--- WHAT YOU NEED TO DO ---
Search the records for the word "computer" and copy each line in which it appears.

..........

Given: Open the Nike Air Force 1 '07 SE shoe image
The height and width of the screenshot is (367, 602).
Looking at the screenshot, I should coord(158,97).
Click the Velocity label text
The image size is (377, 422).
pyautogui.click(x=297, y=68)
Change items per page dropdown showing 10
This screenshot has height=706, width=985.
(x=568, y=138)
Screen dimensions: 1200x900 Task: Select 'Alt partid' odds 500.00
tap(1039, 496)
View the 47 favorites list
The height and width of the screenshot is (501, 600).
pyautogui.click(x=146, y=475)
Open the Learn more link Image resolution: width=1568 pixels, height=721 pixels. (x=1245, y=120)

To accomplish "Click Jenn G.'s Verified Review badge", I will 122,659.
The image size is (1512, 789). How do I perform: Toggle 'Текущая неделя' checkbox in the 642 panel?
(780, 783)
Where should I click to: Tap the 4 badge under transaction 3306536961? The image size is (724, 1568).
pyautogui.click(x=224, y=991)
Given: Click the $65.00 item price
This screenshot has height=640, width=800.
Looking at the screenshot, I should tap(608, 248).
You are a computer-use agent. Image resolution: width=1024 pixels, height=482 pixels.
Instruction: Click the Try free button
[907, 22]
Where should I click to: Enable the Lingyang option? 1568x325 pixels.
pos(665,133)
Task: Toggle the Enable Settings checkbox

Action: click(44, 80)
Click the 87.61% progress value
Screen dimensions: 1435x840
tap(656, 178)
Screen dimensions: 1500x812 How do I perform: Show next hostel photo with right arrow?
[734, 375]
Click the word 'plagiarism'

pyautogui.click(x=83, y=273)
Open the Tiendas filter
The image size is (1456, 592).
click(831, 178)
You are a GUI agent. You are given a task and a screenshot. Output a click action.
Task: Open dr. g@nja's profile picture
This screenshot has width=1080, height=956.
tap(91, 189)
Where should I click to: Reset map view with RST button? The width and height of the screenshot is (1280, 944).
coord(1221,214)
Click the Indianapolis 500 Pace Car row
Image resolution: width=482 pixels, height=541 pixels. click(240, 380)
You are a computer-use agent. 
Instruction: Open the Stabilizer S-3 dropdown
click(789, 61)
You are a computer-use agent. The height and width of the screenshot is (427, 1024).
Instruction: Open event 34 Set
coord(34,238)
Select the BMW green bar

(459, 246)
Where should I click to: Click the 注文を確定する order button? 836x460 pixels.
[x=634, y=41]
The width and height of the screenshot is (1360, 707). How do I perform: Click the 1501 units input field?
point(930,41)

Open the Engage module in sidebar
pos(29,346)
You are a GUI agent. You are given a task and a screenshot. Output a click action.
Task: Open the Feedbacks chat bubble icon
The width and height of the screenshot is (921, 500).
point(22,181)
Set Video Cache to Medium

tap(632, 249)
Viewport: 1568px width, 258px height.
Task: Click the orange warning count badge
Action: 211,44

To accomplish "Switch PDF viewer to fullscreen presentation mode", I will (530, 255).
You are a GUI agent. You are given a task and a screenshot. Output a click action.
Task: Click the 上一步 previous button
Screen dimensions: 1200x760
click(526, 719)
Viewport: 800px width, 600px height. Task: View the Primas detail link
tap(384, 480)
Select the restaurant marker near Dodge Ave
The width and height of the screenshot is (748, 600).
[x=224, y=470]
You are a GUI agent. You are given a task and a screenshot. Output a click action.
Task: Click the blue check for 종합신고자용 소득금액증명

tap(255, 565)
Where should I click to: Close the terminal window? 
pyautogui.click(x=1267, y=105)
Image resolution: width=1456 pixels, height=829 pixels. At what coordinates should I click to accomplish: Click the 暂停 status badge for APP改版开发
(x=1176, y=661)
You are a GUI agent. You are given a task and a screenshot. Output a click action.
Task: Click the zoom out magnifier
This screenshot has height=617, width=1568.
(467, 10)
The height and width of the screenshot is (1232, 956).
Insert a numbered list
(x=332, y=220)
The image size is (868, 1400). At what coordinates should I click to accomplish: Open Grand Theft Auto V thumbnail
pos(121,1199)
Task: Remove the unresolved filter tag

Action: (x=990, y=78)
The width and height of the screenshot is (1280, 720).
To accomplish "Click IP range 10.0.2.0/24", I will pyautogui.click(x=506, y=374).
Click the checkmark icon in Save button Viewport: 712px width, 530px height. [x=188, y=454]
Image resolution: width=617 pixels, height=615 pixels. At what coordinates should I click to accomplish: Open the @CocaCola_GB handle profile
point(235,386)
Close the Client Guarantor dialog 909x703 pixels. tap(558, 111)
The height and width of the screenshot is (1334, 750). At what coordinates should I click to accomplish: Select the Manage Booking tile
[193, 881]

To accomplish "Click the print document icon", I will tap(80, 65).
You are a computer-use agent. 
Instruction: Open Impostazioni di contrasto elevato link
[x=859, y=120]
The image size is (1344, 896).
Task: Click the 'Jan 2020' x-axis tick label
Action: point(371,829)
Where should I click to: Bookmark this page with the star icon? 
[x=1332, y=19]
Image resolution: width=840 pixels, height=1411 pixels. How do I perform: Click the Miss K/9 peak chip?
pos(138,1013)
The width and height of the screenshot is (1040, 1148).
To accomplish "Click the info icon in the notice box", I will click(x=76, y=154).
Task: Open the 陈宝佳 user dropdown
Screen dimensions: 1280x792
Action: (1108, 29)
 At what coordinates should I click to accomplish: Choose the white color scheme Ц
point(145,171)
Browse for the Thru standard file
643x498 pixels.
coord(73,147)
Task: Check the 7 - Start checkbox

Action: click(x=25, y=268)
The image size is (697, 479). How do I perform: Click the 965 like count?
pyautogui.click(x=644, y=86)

..........

--- TASK RESPONSE ---
You are a computer-use agent. Image resolution: width=1024 pixels, height=482 pixels.
You are a computer-use agent. 
You are a computer-use agent. The height and width of the screenshot is (427, 1024).
You are a computer-use agent. 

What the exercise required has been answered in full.